The study included 63 obese (BMI 33.8 ± 3.4 kg/m2) males and females who were randomized to 1 of the 2 diets. Subjects received an initial session with a dietitian to explain the assigned diet program.

At 12 weeks, the researchers found that the Atkins group had a lower rate of attrition (12%) compared with that of the conventional program (30%).

In addition, subjects in the Atkins group lost significantly more weight (8.5 ± 3.7%) compared with the conventional group (3.7 ± 4.0%).

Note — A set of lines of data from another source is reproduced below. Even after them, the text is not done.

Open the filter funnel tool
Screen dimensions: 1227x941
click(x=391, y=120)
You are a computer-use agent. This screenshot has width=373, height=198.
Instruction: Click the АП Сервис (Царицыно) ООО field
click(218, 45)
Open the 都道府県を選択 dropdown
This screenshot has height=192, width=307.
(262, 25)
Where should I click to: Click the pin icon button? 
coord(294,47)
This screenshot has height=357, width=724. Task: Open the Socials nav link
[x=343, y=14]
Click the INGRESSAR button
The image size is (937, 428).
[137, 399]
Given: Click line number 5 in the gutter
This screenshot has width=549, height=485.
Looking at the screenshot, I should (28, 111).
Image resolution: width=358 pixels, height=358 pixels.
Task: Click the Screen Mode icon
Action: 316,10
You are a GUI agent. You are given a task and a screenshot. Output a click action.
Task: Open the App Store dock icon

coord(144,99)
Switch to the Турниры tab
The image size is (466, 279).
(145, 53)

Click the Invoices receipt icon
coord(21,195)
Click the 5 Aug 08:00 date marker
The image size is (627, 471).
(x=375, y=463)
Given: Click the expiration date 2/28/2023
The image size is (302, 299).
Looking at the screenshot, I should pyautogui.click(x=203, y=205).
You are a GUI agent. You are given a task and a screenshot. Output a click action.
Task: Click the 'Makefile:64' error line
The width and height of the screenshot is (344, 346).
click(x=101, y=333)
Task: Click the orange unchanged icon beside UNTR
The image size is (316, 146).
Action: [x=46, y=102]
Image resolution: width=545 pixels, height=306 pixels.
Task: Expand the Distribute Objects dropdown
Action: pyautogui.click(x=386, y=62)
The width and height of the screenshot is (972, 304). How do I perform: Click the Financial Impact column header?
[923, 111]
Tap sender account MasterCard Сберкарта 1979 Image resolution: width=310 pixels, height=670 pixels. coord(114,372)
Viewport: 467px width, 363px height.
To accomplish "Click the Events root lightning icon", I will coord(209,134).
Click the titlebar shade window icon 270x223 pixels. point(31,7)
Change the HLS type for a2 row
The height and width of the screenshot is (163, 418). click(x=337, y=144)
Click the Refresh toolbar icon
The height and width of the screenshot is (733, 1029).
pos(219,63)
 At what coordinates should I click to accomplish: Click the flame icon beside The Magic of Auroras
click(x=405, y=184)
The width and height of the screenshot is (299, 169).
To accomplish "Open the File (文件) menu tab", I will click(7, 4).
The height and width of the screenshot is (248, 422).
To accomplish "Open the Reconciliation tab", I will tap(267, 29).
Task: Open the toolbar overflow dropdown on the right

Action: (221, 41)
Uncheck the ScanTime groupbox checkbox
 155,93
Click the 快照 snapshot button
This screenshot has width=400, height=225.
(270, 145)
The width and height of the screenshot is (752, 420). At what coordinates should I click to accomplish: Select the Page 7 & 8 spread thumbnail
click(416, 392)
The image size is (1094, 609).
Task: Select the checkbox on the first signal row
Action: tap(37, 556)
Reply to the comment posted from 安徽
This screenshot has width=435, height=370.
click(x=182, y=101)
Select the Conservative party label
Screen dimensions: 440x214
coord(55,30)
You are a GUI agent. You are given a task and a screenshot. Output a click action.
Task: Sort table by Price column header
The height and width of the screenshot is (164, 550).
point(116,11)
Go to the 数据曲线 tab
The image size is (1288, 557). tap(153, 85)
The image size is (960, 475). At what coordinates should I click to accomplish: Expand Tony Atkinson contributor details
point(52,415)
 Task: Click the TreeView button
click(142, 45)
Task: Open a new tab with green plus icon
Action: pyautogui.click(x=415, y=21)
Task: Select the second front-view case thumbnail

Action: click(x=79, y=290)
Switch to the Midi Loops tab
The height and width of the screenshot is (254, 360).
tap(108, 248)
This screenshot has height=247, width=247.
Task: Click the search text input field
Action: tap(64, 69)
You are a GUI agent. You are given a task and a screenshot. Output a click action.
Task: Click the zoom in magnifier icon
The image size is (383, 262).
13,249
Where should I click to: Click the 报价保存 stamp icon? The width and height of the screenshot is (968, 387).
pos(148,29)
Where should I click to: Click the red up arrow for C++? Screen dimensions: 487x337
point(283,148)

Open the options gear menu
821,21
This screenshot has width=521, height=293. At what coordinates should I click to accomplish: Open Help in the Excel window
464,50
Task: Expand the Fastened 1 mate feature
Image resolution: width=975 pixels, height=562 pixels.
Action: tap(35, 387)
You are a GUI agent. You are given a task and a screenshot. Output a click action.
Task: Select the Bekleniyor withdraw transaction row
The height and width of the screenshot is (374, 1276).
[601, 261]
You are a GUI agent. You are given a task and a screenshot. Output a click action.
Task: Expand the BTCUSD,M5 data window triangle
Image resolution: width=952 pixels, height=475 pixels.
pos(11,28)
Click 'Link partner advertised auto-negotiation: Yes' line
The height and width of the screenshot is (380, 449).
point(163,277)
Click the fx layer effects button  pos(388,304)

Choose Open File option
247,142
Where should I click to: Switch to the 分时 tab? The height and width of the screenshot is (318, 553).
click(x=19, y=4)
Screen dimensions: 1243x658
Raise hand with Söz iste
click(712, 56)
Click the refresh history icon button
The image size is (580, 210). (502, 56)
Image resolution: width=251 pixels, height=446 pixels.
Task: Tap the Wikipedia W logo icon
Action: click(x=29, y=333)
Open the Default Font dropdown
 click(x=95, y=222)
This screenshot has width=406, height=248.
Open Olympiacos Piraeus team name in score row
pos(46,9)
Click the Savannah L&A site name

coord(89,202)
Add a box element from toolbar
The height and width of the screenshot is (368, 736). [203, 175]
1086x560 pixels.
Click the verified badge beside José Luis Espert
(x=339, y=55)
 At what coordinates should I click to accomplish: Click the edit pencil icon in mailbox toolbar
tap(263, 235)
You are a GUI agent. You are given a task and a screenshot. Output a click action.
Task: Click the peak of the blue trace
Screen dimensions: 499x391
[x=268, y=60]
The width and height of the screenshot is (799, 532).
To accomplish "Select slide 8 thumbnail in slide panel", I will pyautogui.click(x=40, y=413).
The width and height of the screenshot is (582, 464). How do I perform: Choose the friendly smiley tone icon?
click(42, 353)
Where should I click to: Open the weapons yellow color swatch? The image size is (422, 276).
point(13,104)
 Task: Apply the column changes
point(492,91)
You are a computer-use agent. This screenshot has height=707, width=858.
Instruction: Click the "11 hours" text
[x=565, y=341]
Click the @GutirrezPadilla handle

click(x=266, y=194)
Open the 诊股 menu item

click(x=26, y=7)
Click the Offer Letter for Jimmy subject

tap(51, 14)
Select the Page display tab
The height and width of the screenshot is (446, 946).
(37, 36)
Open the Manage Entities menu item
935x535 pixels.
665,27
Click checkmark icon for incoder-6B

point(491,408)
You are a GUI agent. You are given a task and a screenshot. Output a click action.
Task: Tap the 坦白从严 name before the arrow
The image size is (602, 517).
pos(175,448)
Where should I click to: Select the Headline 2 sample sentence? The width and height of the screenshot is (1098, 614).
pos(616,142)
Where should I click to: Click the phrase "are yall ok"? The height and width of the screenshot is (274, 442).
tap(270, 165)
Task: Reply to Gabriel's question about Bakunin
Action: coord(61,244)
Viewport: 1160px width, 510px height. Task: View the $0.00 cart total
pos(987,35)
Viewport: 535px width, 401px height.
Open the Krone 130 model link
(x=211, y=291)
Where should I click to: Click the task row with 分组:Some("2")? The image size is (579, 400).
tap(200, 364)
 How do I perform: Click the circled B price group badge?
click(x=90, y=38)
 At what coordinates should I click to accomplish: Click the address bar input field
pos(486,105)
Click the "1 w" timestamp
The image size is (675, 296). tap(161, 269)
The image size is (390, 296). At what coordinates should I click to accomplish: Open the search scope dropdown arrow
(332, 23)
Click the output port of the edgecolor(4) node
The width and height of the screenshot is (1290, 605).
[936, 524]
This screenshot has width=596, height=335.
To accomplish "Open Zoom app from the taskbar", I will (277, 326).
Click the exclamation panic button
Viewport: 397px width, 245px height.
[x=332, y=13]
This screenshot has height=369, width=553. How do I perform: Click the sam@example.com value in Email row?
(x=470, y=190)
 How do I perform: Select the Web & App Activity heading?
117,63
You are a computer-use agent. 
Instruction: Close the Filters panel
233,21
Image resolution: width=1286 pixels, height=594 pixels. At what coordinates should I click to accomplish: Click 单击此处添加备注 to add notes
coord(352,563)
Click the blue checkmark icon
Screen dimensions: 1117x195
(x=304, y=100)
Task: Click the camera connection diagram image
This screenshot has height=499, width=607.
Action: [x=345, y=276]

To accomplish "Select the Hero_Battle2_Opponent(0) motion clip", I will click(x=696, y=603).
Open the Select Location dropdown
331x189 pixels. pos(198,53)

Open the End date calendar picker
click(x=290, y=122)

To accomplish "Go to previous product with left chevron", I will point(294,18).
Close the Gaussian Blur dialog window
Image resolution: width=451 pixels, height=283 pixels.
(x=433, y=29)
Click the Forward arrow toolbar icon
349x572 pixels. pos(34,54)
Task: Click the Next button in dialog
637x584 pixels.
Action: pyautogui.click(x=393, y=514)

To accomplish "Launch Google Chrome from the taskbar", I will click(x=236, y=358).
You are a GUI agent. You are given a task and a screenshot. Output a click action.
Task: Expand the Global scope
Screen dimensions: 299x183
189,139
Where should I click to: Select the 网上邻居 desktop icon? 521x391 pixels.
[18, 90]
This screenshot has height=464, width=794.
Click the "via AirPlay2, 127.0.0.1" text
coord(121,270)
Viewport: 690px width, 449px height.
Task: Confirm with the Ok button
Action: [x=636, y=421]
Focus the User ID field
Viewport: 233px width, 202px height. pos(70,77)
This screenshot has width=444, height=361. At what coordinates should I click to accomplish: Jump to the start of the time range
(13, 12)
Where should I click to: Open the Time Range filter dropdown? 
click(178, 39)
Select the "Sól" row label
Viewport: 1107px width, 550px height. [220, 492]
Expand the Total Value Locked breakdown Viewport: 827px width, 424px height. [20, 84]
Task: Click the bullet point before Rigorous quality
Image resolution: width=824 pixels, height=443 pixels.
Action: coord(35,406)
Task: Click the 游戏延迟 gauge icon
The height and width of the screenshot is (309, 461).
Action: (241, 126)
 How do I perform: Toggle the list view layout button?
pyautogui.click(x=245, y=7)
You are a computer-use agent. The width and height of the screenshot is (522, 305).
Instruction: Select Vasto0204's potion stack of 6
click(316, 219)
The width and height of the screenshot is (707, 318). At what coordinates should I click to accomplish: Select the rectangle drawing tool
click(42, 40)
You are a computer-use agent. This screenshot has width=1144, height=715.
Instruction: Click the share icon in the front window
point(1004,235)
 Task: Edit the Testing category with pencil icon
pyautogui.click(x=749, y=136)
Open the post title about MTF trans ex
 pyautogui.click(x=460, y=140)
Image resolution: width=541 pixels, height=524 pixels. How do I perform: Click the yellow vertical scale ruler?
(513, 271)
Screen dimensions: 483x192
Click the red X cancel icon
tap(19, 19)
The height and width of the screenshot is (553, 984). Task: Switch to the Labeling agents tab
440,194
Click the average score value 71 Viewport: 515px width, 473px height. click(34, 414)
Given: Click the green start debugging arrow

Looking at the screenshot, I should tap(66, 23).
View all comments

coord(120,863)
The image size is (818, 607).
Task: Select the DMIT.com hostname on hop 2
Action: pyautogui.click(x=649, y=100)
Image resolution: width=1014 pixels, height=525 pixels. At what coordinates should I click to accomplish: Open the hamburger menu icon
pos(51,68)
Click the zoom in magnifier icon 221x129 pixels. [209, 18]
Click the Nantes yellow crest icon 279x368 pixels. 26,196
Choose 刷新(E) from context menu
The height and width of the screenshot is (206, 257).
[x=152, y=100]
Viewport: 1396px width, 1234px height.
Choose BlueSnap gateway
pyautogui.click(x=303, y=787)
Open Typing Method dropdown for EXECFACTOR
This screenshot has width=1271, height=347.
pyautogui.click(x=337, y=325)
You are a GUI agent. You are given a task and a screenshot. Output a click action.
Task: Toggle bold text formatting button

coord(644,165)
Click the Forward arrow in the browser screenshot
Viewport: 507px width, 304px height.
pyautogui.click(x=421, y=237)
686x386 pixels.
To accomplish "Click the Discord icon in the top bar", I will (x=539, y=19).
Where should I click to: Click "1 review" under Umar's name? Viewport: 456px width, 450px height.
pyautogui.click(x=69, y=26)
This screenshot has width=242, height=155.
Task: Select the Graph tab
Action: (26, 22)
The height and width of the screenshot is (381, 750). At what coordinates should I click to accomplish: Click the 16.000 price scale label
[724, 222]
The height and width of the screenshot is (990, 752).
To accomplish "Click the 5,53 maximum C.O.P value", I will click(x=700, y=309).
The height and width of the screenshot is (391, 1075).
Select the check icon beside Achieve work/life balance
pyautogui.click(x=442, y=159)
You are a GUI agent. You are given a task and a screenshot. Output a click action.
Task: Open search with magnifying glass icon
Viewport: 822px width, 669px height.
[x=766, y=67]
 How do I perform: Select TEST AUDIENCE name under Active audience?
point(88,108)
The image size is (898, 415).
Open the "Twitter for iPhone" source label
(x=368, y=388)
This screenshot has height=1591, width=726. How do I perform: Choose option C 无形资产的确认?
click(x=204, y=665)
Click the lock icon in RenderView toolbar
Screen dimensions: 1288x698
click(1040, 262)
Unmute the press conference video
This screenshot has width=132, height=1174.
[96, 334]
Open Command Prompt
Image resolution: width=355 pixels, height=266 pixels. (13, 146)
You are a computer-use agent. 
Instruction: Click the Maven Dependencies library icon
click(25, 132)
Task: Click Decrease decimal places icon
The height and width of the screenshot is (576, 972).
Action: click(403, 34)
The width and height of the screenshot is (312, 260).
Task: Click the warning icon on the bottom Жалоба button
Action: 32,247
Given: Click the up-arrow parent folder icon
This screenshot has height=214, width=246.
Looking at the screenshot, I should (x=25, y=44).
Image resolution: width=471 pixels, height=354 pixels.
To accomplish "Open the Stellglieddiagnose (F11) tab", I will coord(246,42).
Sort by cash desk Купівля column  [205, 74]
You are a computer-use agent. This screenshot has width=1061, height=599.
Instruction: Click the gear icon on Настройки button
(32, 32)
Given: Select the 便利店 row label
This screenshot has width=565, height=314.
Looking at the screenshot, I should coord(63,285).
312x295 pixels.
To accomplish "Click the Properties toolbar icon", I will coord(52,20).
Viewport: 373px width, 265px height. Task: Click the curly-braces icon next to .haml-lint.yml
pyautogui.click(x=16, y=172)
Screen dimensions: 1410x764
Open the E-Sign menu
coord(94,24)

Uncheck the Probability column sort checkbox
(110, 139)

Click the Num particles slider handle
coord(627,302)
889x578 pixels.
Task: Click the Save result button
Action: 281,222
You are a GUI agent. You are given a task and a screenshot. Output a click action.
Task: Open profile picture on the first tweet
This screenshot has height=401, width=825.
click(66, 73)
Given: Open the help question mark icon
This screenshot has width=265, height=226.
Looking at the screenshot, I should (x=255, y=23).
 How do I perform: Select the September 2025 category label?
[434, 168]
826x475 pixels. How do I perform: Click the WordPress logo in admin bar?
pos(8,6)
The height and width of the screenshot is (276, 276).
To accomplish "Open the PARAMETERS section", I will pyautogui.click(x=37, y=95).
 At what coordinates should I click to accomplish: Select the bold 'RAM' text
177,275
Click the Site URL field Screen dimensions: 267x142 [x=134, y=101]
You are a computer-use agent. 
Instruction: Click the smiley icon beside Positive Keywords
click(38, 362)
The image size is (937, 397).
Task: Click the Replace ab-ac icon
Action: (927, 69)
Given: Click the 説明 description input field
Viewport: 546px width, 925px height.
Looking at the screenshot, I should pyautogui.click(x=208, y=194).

In terms of serum lipids, the Atkins group demonstrated slight increases in total cholesterol (TC; 2.2 ± 16.6%) and low-density lipoprotein (LDL) cholesterol (6.6 ± 20.7%), whereas the conventional group showed significant decreases in these measures (TC -8.2 ± 11.5%; LDL -11.1 ± 19.4%).

High-density lipoprotein (HDL) cholesterol significantly increased in the Atkins group (11.5 ± 20.6%) but did not change in the conventional group, whereas triglycerides showed a significant decrease for the Atkins group (-21.7 ± 27.9%) and no change in the conventional group.

At 26 weeks, these changes persisted in both groups even though the sample size was smaller. The researchers concluded that the Atkins Diet produced favorable effects on weight, HDL, triglycerides, and retention compared with a conventional low-fat, low-calorie program, whereas the conventional plan was associated with more favorable effects on TC and LDL cholesterol.

A similar randomized-controlled trial from Duke University was also presented at the conference. The researchers in this study also compared the effects of a low-carbohydrate (LC) diet with a low-fat, low-calorie (LF) program.

This study included 120 obese (mean BMI 34 kg/m2) males and females, who all received group treatment for their respective diet programs.

At 6 months, both groups had similar rates of attrition, but the LC group lost considerably more weight (13.3 ± 4.6%) compared with the LF group (8.6 ± 5.9%). In addition, the LC group lost significantly more fat mass than the LF group (-9.7 kg for the LC group and -6.4 kg for the LF group).

Both groups showed decreases in triglycerides, with the LF group also showing a significant decrease in total cholesterol (-13.5 mg/dL).

The LC group showed significant increases in HDL and a significant decrease in Chol/HDL ratio.

This pattern of results was similar to those of the 3-center study described above. Longer-term studies are needed to more fully evaluate the safety and efficacy of these popular diet approaches.

The 2002 NAASO meeting will occur in San Diego, California, from February 23 as part of the First Annual Nutrition Week Conference.